Bill Clinton, Stephen Hawking, Ed Miliband, Prince Charles, Sir David King – quiz question: what do they all have in common? Well, they’ve all opined that global warming and climate change is the greatest threat to our planet that presently exists. I agree with them. And that’s why I have spent a fair amount of my time in Parliament on matters relating to this threat, and what we in the UK should do about it. And as soon as you look at it, it becomes obvious that the key to action in the UK is reducing radically the carbon emissions we put out – so that we can meet the ambitious targets we have set ourselves through the Climate Change Act to cut emissions by 80% by 2050, by 36% by 2030 and to keep to five year carbon budgets that ensure the downward pressure on emissions.
And the key to those emission reductions lies in the way we create, deliver and use energy in our homes and our economy. If we radically reduce the 30 odd per cent of emissions that result just from the operation of power stations (much of it coming from wasted fuel as we convert it to power in a spectacularly inefficient way) and if we radically decrease the energy used in our homes (also responsible for 30% of emissions) by making insulation and home energy use far more effective, then we will have gone a long way to meeting our emission targets in the UK.
That’s why I think the way we use our energy, where we get it from, and what we do with it is a vital part of any plan to decarbonise our economy. And that is why I have also spent a great deal of time in Parliament pressing for better ways to use it – through renewables, microgeneration, energy efficiency and network delivery efficiencies.

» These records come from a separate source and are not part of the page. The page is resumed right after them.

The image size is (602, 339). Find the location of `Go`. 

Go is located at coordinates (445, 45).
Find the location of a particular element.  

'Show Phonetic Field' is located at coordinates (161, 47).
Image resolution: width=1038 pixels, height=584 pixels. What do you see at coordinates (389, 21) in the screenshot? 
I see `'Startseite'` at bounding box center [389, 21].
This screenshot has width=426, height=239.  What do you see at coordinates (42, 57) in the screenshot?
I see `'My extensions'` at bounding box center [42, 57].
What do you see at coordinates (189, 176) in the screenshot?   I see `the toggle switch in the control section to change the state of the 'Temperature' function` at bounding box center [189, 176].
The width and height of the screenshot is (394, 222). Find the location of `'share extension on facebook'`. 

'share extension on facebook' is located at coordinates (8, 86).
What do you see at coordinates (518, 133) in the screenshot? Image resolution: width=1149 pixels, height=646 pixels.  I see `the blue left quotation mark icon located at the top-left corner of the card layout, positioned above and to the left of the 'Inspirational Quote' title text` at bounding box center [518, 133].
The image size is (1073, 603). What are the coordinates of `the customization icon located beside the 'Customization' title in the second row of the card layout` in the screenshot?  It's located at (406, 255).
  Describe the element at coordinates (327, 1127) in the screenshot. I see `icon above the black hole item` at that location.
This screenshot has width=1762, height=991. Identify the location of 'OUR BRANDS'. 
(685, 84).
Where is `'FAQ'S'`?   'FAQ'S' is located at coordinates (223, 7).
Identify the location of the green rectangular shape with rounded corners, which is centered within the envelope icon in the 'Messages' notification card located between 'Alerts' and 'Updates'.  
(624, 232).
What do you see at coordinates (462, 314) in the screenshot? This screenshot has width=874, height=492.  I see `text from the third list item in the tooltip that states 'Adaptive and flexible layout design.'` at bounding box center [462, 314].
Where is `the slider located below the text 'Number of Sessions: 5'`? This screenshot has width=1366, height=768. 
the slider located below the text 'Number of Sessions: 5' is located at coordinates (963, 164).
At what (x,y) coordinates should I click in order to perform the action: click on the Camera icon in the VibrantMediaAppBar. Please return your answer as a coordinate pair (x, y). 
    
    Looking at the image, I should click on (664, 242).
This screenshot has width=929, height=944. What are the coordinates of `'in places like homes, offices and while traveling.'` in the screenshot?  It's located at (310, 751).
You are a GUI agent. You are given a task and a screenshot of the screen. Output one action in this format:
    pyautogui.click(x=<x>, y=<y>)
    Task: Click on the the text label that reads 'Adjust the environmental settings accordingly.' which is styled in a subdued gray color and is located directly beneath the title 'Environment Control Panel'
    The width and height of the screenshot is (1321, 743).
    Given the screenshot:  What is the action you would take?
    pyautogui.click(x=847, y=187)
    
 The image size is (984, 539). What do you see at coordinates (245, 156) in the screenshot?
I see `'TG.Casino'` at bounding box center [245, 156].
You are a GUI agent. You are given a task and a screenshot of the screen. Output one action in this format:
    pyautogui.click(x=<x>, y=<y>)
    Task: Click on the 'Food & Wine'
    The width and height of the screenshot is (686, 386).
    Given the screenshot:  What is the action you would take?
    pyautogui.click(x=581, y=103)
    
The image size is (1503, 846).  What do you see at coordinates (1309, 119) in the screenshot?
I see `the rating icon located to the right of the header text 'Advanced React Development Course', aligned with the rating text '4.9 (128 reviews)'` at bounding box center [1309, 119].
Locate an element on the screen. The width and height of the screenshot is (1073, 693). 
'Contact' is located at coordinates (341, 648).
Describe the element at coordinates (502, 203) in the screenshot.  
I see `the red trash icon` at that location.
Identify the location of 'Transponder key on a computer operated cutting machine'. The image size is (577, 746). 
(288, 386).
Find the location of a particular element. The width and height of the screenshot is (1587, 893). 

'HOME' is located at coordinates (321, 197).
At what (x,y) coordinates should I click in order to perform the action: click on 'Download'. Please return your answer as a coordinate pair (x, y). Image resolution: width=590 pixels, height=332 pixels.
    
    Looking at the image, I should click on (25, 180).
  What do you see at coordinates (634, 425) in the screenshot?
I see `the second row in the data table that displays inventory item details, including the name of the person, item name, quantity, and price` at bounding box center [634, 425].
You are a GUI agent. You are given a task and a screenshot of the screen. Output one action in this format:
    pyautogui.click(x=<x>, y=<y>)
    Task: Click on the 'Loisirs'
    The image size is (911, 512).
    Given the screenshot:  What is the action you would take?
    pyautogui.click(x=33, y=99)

There are many things happening in the energy field right now – some good some bad, some plain alarming. Many of the decisions on energy use that will potentially lock us in to a more dispersed, low carbon energy future or force us along high carbon centralised routes for a generation are upon us now – and we need to get them right, in Parliament and locally. That’s what this blog will be (mostly) concentrating on. I hope it will be of some use in the debates we will need to have on where we go next if we are to achieve and sustain, a low carbon, energy efficient future.